Thanks for the feedback, yeah. Well, for $33 I can at least give it a shot and see how it works. Just using it in the Glo remote would be a help. If it doesn't work in the 676 at least it didn't cost me a bundle, then I can decide if I want to try the 890. My wife really doesn't like the 676 though, so the adoption factor for a new universal remote like that would probably be low in my household.


----------



## lachacg (Jan 11, 2003)

Another happy customer here. I run an HDMI cable from the kid's TivoHD in the basement to the 2nd floor bedroom, where we'll use it at night. We have this in the Tivo remote upstairs and it performs flawlessly through two floors (unless the kids move the transmitter in the basement  

I'm always amazed at how long the batteries last, although we aren't big bedroom TV watchers, so it isn't used frequently. I recommend it.


----------



## mattack (Apr 9, 2001)

Search on eBay for PowerMID. You can get these for about the same price, if not cheaper, including shipping.

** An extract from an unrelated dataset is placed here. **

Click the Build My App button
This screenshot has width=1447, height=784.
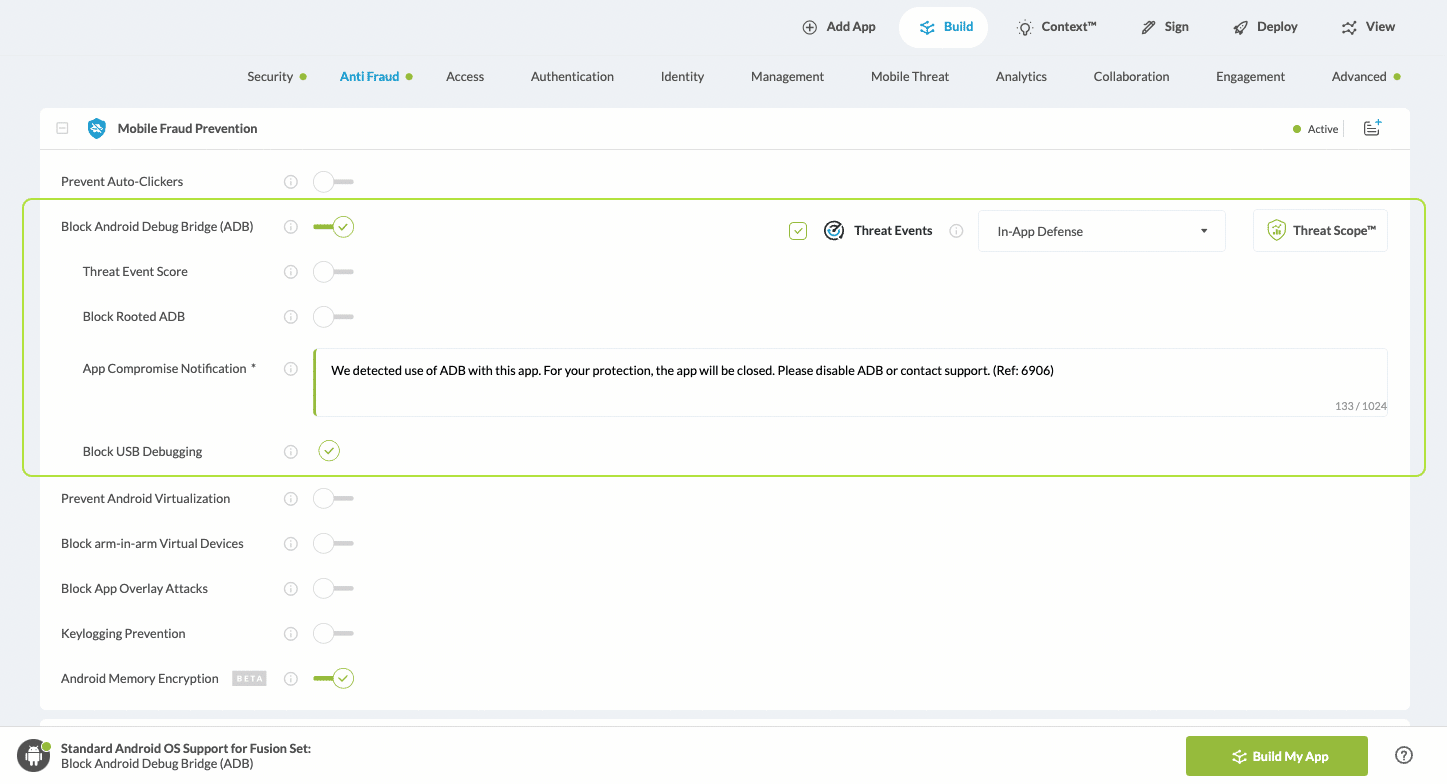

I used a set for a while to use my Tivo from another room.


----------



## windracer (Jan 3, 2003)

That PowerMID is basically the same thing as the Terk Leapfrog units I am using now. It still relies on a line-of-site IR receiver before converting to RF.


----------



## tvcn (Jul 29, 2005)

I currently use Powermids. The problems I have: 1) works well with all devices except my RCA A/V Selector box, which required I orient the powermids in a precise position to get it barely working. 2) I have to turn the powermid off that transmits IR if I want to use my hand remote in that same room; otherwise (iirc) it appeared the room was flooded with IR radiation making use of the hand remote very difficult.


----------



## Nugent (Jan 20, 2004)

I have a Next Generation system, although not using it with the TiVo. I use it to control the indoor sound system piping music outdoors to the hot tub. Works great!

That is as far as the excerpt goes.